Chemical recycling has the potential to provide a solution for mixed plastics waste - and to help meet the demand for high-quality recycled plastics. It is an attractive proposition, and one that has led to a surprisingly high number of projects and technologies, most of which are still at the experimental phase or have not yet progressed beyond pilot scale. The technology is still just emerging but the race is on, to develop a recycling process that can be ‘scaled up to chemical industry volumes, is flexible enough to use most plastic wastes as feedstocks, has an attractive LCA, can economically enable the purchase of waste plastic feedstock, and is simple and cost effective’, said David Sudolsky, president and CEO of Anellotech, a sustainable technology company founded in 2008 in New York.
Anellotech first developed and patented its Bio-TCat technology, a thermal catalytic process for converting biomass into bio-based BTX, or benzene, toluene and xylene - all chemically identical to their petroleum-based counterparts. That process is now ready for commercialisation.
Meanwhile, the company also decided to expand its development programme, and in 2019 announced it was working on Plas-TCat, a new process technology which was aimed at converting a wide range of plastic waste directly into chemicals – which could then be used to make new, virgin plastics. The process, said Sudolsky, is the game-changer the industry is looking for, able to meet the criteria he mentioned above.
Plas-TCat technology, he explained, can transform plastic waste such as composite films, mixed plastics and plastics with biomass – such as paper labels – directly into valuable chemicals. “It can handle oxygenated polymers, an important advantage over pyrolysis processes that produce complex oil mixtures which require upgrading and additional conversion in steam crackers,” he said.
The Plas-TCat process is anticipated to have significantly higher yields of olefins (<C5 olefins) and BTX over today’s conventional pyrolysis plastic recycling technologies, which would be coupled with secondary processing in an ethylene pyrolysis furnace. It therefore offers a new, direct route to olefins and aromatics from low value plastic waste feedstock. Preliminary LCA assessment indicates a potential to reduce CO2 emissions up to 50% versus monomers from steam crackers.
While the preferred feedstocks for Plas-TCat are polyolefins, the process can also profitably process nylon, PET, polystyrene and other plastics that are widely used today.

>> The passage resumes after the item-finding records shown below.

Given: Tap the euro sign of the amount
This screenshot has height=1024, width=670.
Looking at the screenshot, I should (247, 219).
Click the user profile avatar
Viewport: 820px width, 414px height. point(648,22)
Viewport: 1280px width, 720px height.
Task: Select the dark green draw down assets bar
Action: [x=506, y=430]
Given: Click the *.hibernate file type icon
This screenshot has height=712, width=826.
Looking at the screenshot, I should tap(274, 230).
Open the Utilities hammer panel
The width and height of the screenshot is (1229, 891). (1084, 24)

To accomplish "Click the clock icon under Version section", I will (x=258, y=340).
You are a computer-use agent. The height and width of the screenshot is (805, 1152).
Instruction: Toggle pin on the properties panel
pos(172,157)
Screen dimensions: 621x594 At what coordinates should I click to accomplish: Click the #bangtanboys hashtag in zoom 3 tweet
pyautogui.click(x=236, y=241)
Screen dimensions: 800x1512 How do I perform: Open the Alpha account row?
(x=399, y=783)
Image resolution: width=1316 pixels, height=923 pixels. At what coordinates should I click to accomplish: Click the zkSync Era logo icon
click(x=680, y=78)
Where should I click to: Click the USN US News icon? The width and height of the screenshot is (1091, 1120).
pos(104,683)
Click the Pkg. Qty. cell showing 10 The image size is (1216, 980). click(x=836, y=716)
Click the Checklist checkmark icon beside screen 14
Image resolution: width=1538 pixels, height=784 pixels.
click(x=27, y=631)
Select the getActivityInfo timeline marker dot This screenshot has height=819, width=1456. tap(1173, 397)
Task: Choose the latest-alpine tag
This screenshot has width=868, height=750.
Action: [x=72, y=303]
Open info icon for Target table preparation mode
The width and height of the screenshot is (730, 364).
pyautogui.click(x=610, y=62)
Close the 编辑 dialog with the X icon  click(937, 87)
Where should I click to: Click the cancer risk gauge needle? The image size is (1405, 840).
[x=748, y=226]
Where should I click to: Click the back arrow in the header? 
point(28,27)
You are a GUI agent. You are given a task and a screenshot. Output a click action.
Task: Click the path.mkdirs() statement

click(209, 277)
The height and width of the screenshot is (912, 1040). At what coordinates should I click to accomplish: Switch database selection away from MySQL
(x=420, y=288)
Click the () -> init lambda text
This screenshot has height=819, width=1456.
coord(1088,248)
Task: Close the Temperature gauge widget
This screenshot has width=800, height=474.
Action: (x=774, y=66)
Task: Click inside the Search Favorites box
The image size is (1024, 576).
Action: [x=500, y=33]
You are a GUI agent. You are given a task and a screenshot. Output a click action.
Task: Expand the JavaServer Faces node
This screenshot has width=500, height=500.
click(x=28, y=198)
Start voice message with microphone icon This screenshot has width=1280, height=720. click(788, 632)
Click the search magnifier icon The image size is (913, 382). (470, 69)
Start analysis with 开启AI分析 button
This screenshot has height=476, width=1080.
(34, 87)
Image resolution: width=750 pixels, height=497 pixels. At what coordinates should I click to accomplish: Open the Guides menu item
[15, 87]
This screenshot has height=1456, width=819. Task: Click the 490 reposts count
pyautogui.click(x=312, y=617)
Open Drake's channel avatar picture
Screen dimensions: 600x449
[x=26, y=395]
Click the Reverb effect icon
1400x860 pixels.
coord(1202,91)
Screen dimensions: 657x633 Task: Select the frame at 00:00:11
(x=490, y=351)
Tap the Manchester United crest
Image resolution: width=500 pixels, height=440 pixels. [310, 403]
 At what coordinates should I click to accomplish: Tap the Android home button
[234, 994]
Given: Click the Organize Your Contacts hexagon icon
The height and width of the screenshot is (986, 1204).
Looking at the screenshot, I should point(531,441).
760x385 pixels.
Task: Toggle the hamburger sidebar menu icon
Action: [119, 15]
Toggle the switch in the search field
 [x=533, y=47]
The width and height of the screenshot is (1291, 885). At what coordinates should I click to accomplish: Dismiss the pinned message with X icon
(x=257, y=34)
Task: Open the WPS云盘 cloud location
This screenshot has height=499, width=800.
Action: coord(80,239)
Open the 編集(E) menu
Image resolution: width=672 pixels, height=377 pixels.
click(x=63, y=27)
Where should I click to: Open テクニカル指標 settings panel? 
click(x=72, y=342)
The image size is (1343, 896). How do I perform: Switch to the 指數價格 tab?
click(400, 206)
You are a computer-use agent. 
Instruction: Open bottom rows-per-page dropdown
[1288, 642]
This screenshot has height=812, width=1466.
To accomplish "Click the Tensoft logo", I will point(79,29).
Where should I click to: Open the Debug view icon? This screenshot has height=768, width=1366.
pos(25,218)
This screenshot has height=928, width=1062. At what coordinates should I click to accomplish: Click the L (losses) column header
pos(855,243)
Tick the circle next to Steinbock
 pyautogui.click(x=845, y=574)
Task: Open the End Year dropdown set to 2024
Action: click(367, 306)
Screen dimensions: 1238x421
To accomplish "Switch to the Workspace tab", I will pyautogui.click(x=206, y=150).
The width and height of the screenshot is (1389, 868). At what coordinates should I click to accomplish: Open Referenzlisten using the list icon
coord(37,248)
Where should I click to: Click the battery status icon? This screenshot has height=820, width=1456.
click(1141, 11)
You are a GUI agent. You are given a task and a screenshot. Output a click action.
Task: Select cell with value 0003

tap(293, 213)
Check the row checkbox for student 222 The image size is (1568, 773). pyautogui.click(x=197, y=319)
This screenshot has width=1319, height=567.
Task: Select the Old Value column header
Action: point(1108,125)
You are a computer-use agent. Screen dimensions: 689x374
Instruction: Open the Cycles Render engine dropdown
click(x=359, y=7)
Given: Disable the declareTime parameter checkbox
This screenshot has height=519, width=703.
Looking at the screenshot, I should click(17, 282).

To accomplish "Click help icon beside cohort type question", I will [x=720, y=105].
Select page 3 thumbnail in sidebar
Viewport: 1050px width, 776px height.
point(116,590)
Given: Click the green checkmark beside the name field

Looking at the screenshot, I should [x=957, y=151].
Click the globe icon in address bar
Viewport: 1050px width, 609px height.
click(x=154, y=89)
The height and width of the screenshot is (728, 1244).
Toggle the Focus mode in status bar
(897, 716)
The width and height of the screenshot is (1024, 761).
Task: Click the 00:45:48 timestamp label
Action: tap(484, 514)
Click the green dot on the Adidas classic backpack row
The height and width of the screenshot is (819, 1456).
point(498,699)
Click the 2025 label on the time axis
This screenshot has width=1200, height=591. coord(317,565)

The scalability of the process means that commercial plants should be able to exceed 200,000 metric tons/year of olefins and/or BTX production from a single reactor system processing majority polyolefin plastic waste.
Plas-TCat main products include aromatics (benzene, toluene, xylenes), olefins (ethylene, propylene) and low molecular weight paraffins (ethane, propane).
In June 2020, Anellotech announced that R Plus Japan Ltd., a newly formed joint venture company, is providing financial and strategic support for the development of Plas-TCat technology for recycling used plastics. RPJ was established by 12 cross-industry partners within the Japanese plastics supply chain. Since formation, RPJ now has grown to over 38 member companies, and has a goal to have a Plas-TCat commercial unit operating in Japan in 2027.